*INPUT FOR THIS TASK*:
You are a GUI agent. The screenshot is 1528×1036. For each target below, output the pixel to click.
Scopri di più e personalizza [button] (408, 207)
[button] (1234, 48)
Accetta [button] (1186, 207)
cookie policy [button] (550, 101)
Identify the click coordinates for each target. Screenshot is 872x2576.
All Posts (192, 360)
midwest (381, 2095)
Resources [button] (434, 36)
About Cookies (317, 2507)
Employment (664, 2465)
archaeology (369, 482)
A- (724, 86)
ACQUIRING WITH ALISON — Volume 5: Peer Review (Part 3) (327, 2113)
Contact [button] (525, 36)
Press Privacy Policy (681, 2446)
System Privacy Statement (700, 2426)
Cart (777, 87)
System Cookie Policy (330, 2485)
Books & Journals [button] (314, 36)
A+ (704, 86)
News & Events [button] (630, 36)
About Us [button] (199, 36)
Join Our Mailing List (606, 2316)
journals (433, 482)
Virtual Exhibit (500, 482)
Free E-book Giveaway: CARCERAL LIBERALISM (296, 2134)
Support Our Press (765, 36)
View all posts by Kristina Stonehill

*WHAT IS NEEDED*: Can you set out every line of the records above as a Markdown table with the columns Row and Record text, numbering each row and dropping any blank lines?

*IN RESPONSE*:
| Row | Record text |
|---|---|
| 1 | You are a GUI agent. The screenshot is 1528×1036. For each target below, output the pixel to click. |
| 2 | Scopri di più e personalizza [button] (408, 207) |
| 3 | [button] (1234, 48) |
| 4 | Accetta [button] (1186, 207) |
| 5 | cookie policy [button] (550, 101) |
| 6 | Identify the click coordinates for each target. Screenshot is 872x2576. |
| 7 | All Posts (192, 360) |
| 8 | midwest (381, 2095) |
| 9 | Resources [button] (434, 36) |
| 10 | About Cookies (317, 2507) |
| 11 | Employment (664, 2465) |
| 12 | archaeology (369, 482) |
| 13 | A- (724, 86) |
| 14 | ACQUIRING WITH ALISON — Volume 5: Peer Review (Part 3) (327, 2113) |
| 15 | Contact [button] (525, 36) |
| 16 | Press Privacy Policy (681, 2446) |
| 17 | System Privacy Statement (700, 2426) |
| 18 | Cart (777, 87) |
| 19 | System Cookie Policy (330, 2485) |
| 20 | Books & Journals [button] (314, 36) |
| 21 | A+ (704, 86) |
| 22 | News & Events [button] (630, 36) |
| 23 | About Us [button] (199, 36) |
| 24 | Join Our Mailing List (606, 2316) |
| 25 | journals (433, 482) |
| 26 | Virtual Exhibit (500, 482) |
| 27 | Free E-book Giveaway: CARCERAL LIBERALISM (296, 2134) |
| 28 | Support Our Press (765, 36) |
| 29 | View all posts by Kristina Stonehill |